╭─ INPUT MATERIAL
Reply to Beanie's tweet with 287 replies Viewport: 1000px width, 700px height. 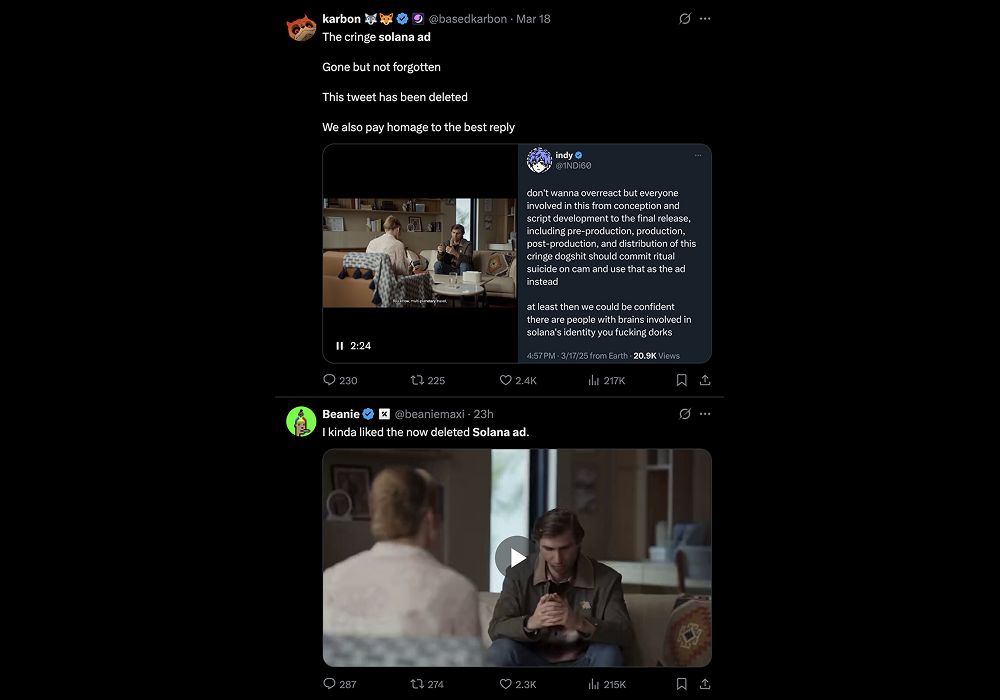tap(329, 684)
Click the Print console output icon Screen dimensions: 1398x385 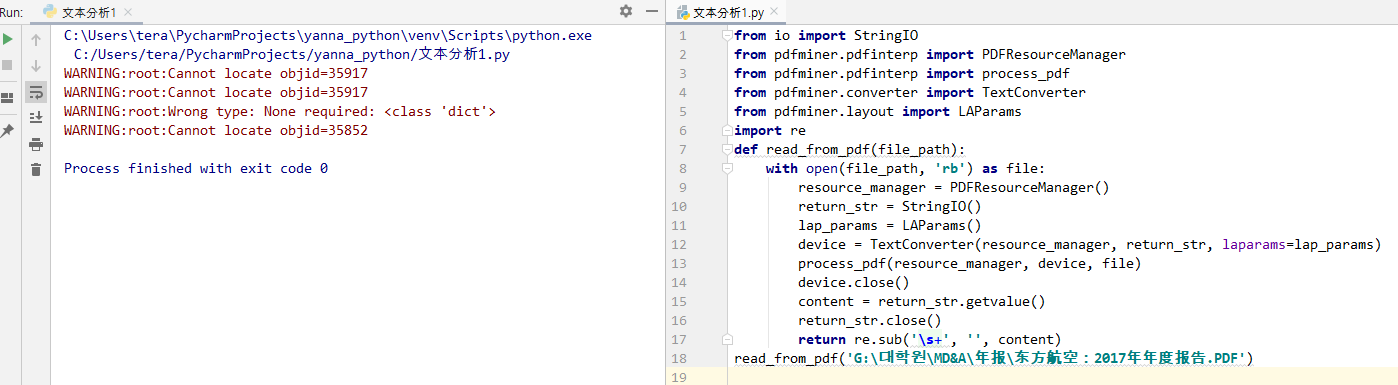click(x=36, y=144)
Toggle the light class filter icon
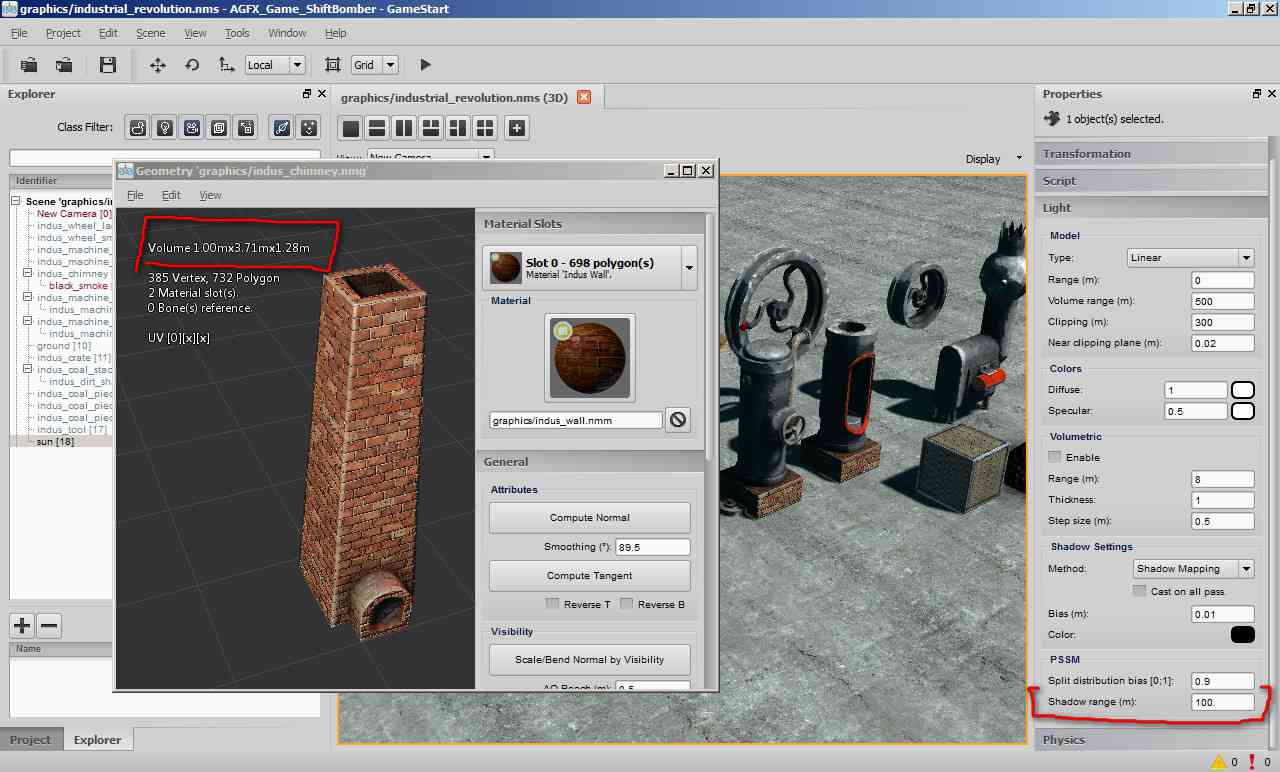Image resolution: width=1280 pixels, height=772 pixels. click(x=165, y=127)
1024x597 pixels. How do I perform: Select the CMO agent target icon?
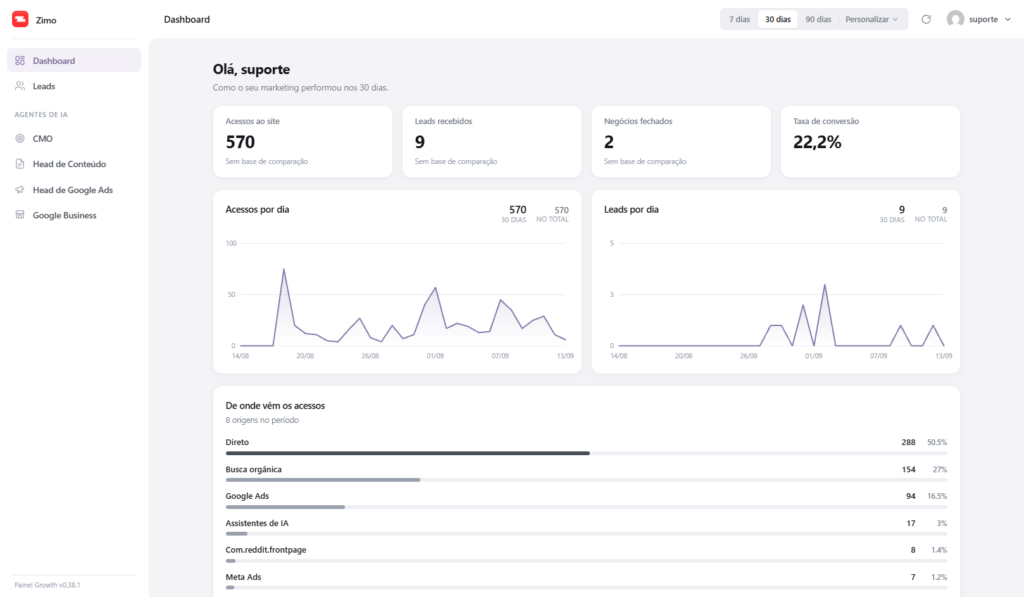tap(20, 138)
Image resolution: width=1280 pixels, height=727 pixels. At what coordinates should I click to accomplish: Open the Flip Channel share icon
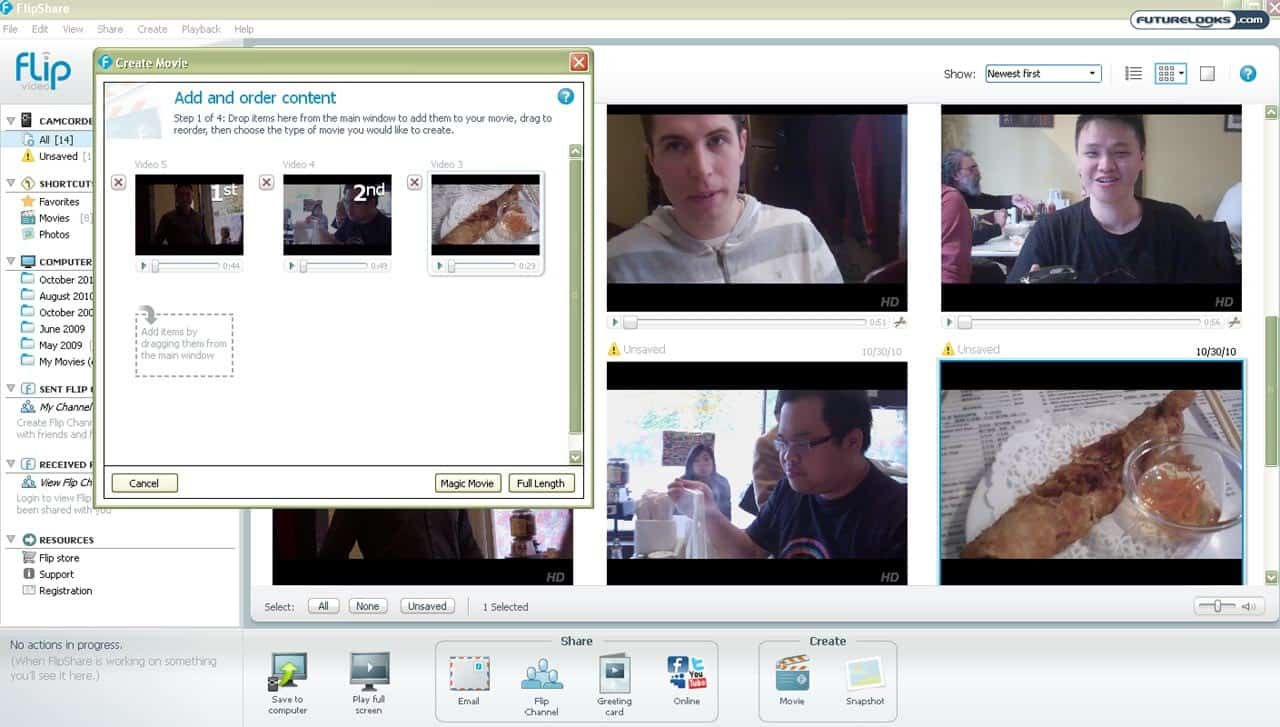pos(541,674)
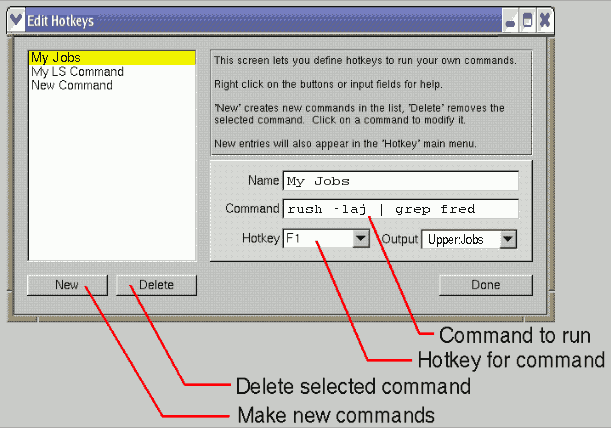
Task: Click the help text description panel
Action: pos(370,100)
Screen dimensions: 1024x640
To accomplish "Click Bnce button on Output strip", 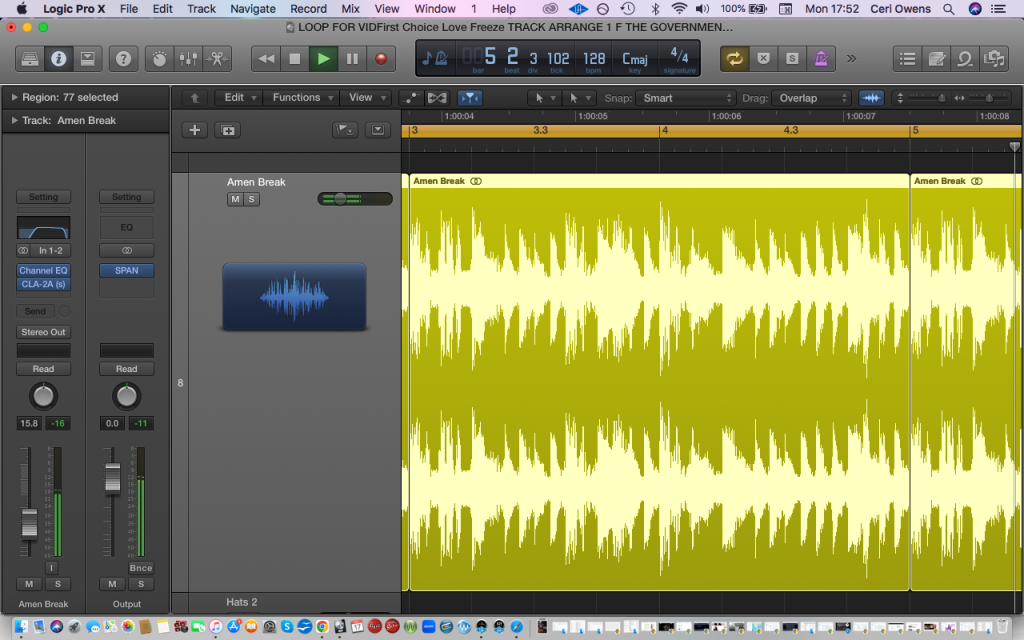I will click(141, 568).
╰─
# WORK REQUIRED
List the rows from the line containing "Toggle the light class filter icon" through the line containing "Action: pos(370,100)" as a numbered list, skipping blank lines. Leave the pictures out.

# SOLUTION BELOW
1. Toggle the light class filter icon
2. Image resolution: width=1280 pixels, height=772 pixels. click(x=165, y=127)
3. 1024x597 pixels. How do I perform: Select the CMO agent target icon?
4. tap(20, 138)
5. Image resolution: width=1280 pixels, height=727 pixels. At what coordinates should I click to accomplish: Open the Flip Channel share icon
6. pos(541,674)
7. Task: Click the help text description panel
8. Action: pos(370,100)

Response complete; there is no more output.